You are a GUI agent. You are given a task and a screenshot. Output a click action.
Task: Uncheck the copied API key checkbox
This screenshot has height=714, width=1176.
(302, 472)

* * *

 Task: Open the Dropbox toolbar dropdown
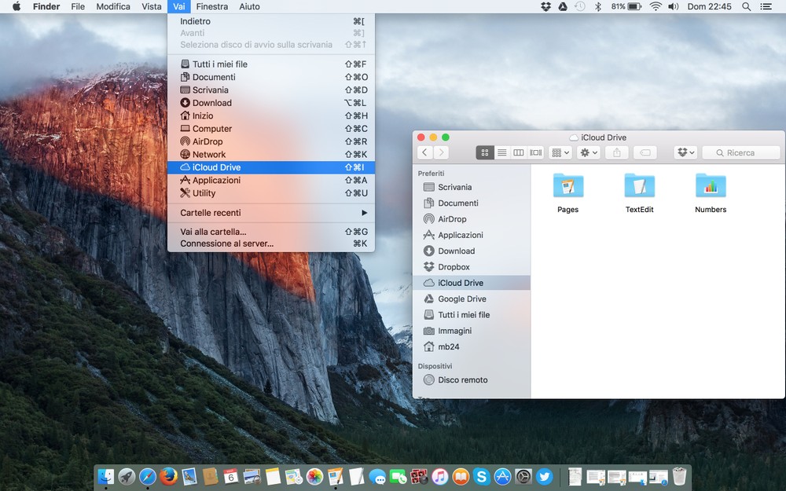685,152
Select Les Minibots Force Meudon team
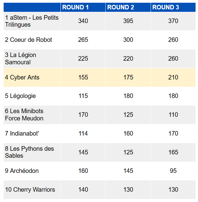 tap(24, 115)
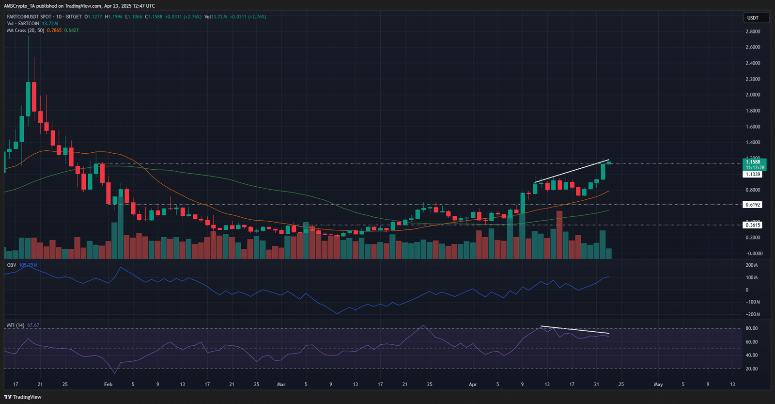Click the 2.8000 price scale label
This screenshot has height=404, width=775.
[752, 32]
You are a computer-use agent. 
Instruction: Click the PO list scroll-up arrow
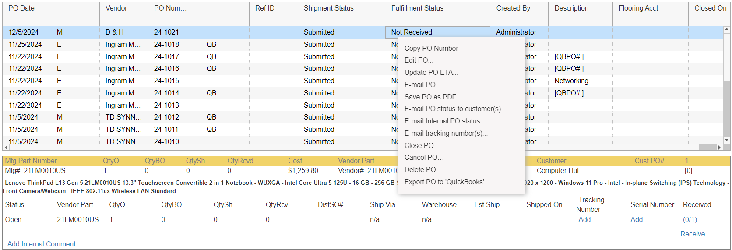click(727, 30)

--

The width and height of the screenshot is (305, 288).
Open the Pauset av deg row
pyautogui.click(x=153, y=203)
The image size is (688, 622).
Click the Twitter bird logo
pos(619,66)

EXERCISE REQUIREMENTS: Find the string "agent" in the material above, and report every line where it occurs.

SOLUTION:
You are a GUI agent. You are given a task and a screenshot. Output a click action.
You are a computer-use agent. 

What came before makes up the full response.